Emily Soder-Duncan, conversely, approached the garage as a site of archiving rather than bare-knuckle commerce. Her installation eschewed price tags for museum labels detailing the collections sourced in her display of art, antiques, and the sort of nostalgic detritus that we might find in our parents’ garages. While Rob and Adriean’s installation exposed the fragility of bringing art back to its source material, Emily’s work is instead strengthened by this proximity. The interwoven references between art and objects reveals connections across generations and sites, while the intimate space of her garage immediately greets the nose with a comfortable mustiness. Suggesting an older form of the museum, of archives formed through curiosity and memory rather than taxonomy, the installation became a charged site of discovery and disparate recollections.

There was an intentional ambiguity to the origin and art status of many of the objects left in the garage. While bygone antiques such as a croquette set, wooden chest, and horse shoe were labelled as belonging either to the artist’s mother or garage’s owner, other objects tucked away in corners went unannounced. As one became more immersed in the relational history of the display, this categorical imperative to separate art from non-art became less and less important. An appropriated shingle guide, minimally adorned, hung across from a pile of old wooden singles produced from its form by the artist’s grandfather. Both objects, in the haze of nostalgia, seemed to demand equal standing and recognition. Parchment paper browned with the outline of pretzels joined another wooden assemblage, imbuing it with a more intimate kind of value. Scraps of envelopes, old cigarette cards, and crumpled cardstock came together in collages that recall the sentimental accumulation of mementos, of memory made vulnerable and material. These mixed media materials were then deconstructed in a corner shelf containing an inventory of ephemera, preserved in jam jars and lit with a warm glow. Though objectively worthless, the artists and curators skillfully convince us to imbue these objects with a value that stems from our shared familiar associations and half-forgotten childhoods. This kind of set up makes the viewer acutely aware of their own embodiment and role to play in bringing worth to the art object.

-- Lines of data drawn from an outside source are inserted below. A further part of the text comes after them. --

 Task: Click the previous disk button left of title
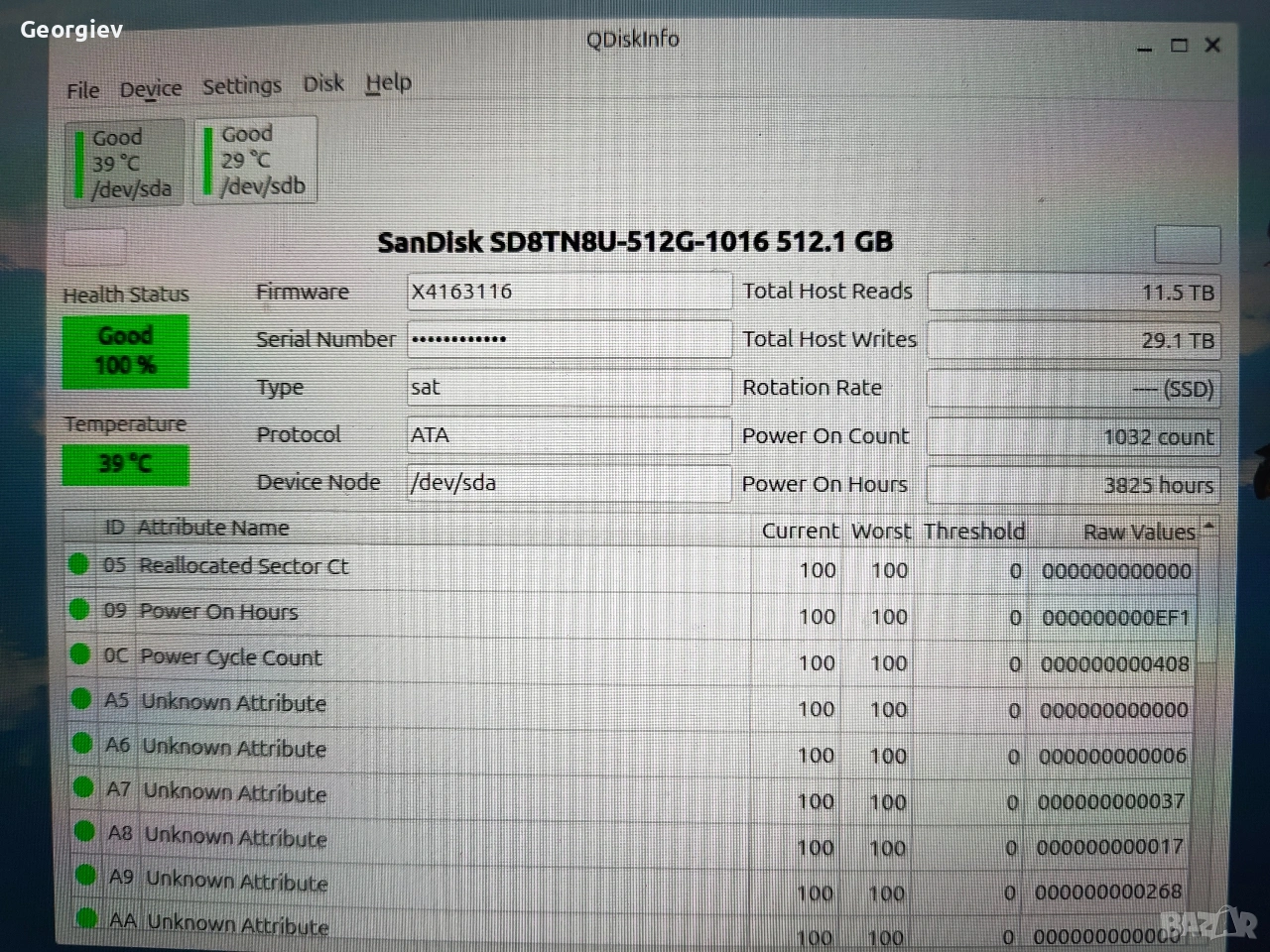click(x=95, y=246)
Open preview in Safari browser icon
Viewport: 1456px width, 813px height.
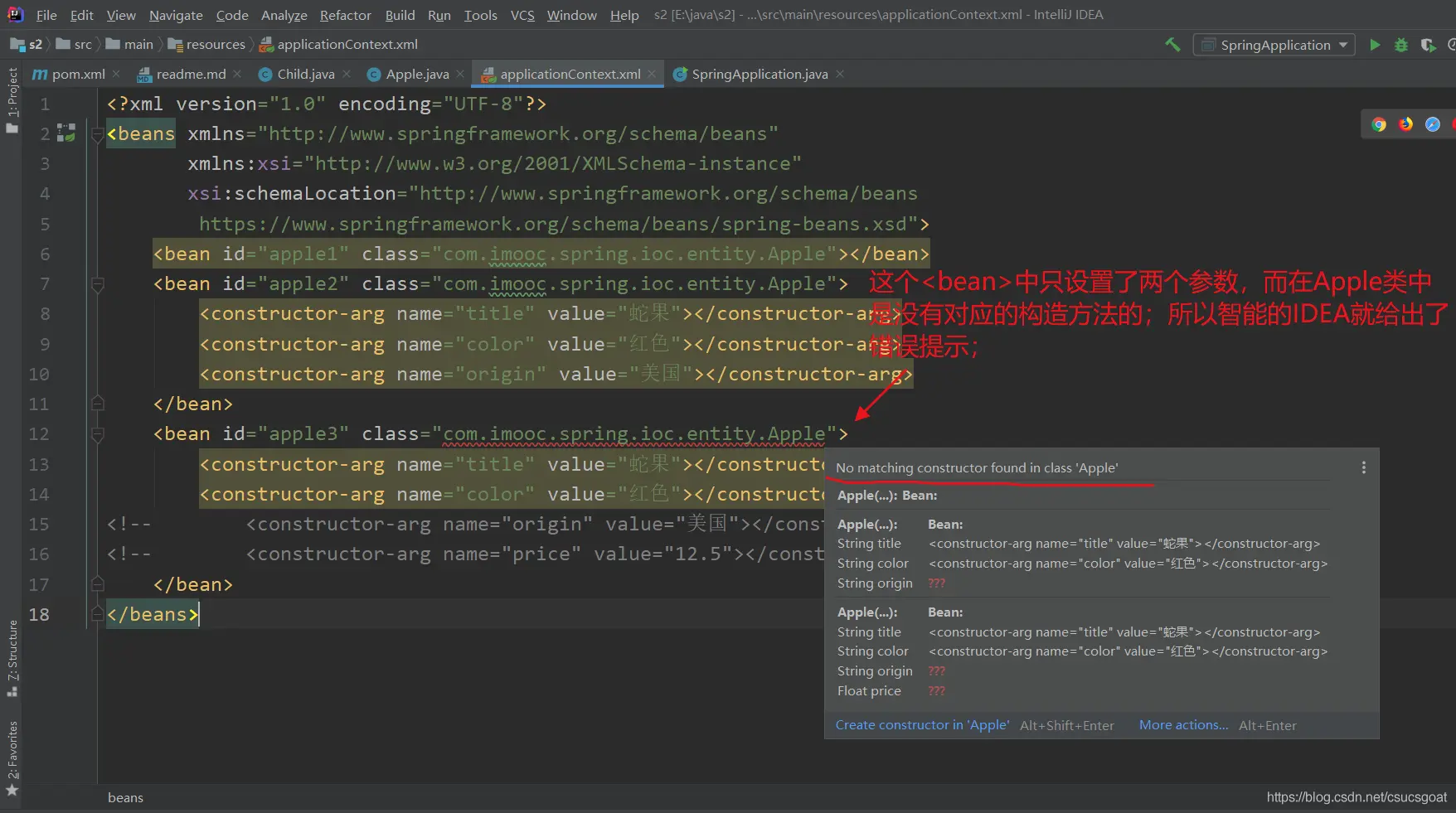click(1433, 124)
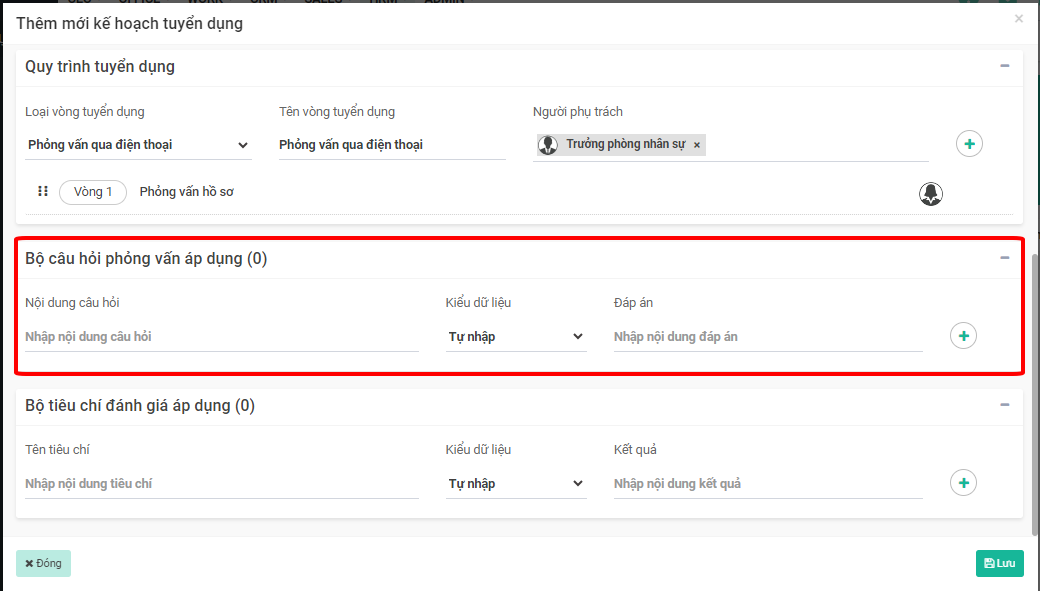
Task: Click the Vòng 1 round badge
Action: [93, 192]
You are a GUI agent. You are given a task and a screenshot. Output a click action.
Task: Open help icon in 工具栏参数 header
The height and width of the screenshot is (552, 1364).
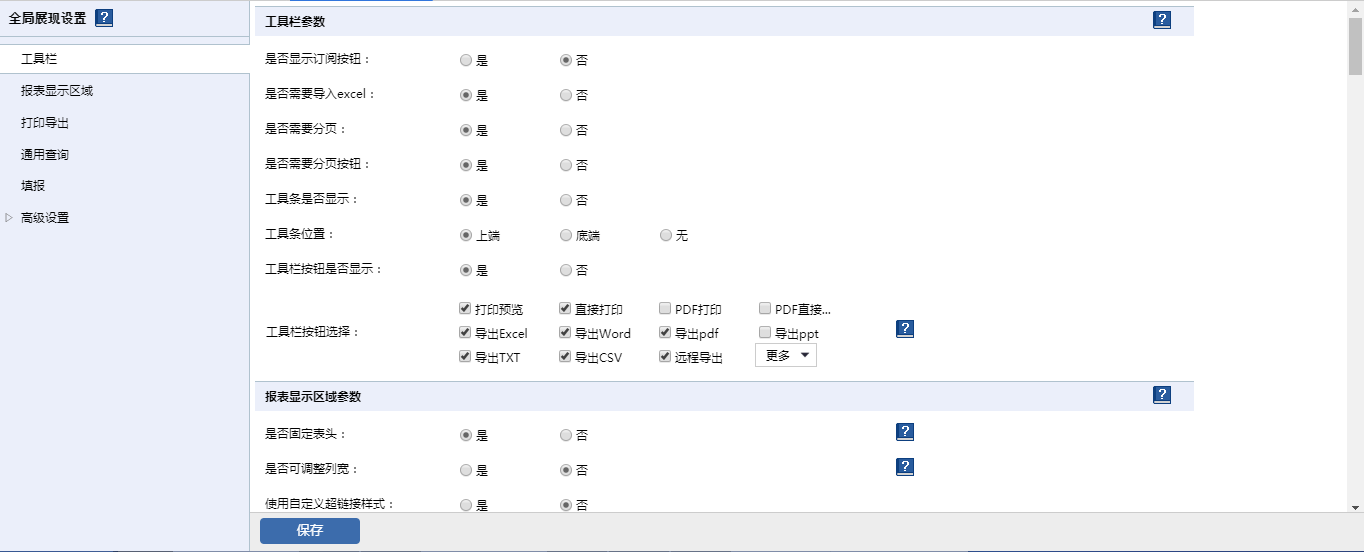(1161, 20)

While Garage Show is remarkable for the quality of these installations alone, it further provoked an intriguing play of public space and community. The garages were two doors down from one another, effectively appropriating part of the alley into its wider art project. A furniture scrapheap beached on a driveway became much admired for its sculptural potential, while a half completed bit of masonry struck many visitors as a perfect Carl Andre. Normal residents working on projects in their garages became a subject of new curiosity, with the immediate expectation that art would be found inside. The distinction between public and private space was blurred, and art was realized into life within the immediate radius of the installations.

The one parting thought I was left with when leaving the show on Sunday was the acute desire to host my own garage show or closet show or just generally explore the potential of space and all its radical possibilities. fast & dirty, along with The Apartment Show and The Office Show are manifestations of a new-found tenacity in the Edmonton art scene to make our own opportunities rather than waiting for shows to come our way. What is emerging in this investigation of possibilities is the sense that not only is DIY exhibition practice possible, it opens up the potential for some incredibly cogent examinations of otherwise ordinary spaces. I wait eagerly to see what we’ll come up with next.